FOURTEEN COMPANIES, including some of the world's largest banks, are being investigated over possible accounting fraud, improperly securing loans and insider trading during the sub-prime mortgage scandal, The Guardian reports.
The FBI said yesterday that it had opened criminal investigations into improper lending in the American housing market.
Neil Power, head of the FBI's economic crimes unit, told journalists that the investigation includes the companies that securitised the loans and investment banks that bought those products, as well as the developers and sub-prime lenders.
UBS, THE SWISS INVESTMENT BANK, announced its largest quarterly loss of SwFr 12.5bn (£5.7bn) today after a multibillion-dollar write-off on US sub-prime mortgage assets, as America's Federal Bureau of Investigation (FBI) opened an investigation into 14 companies, including banks, in connection with the US home loans debacle, The Times reports.
In a statement released this morning, UBS said that its fourth-quarter figures would include a $12bn (£6bn) write-off of US sub-prime debt and a further $2bn writedown of its US residential mortgage assets.
Total losses for the year are expected to reach SwFr 4.4bn.

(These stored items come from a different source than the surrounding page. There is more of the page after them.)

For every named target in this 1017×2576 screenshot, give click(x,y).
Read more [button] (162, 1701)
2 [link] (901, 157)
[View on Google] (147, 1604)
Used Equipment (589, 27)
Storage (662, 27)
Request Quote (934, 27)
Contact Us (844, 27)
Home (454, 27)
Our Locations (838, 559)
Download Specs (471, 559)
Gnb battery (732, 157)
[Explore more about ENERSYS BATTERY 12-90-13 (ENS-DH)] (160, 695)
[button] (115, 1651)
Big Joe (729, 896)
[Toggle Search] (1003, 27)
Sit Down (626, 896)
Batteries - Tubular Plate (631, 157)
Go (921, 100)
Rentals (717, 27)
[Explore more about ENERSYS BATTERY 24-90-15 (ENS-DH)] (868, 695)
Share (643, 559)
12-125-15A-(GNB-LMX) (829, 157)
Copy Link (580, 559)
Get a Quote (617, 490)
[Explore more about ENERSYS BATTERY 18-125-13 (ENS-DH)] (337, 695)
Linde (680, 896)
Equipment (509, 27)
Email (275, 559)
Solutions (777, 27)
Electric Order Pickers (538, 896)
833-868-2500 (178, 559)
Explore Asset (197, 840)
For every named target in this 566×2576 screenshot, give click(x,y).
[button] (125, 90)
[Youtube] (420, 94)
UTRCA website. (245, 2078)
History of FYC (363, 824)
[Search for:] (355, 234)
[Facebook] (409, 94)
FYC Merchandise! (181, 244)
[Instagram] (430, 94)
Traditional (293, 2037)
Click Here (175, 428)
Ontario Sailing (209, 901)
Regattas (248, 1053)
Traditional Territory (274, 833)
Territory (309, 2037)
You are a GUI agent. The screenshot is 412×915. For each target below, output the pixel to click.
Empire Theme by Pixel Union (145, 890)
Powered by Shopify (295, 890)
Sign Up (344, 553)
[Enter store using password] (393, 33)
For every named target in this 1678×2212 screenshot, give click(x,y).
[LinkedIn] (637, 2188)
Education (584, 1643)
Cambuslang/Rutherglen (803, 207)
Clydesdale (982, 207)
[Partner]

ALLIANCE & LEICESTER has almost quadrupled its write-off from investments in special off-balance sheet vehicles, denting 2007 profits, The Telegraph reports.
The high street bank had previously said that as of the end of October, the value of its investments in structured investment vehicles (SIVs) had fallen by £40m. In an unscheduled trading statement ahead of its full-year results on February 20, A&L said losses from SIVs had widened to £145m following the difficult markets of November and December.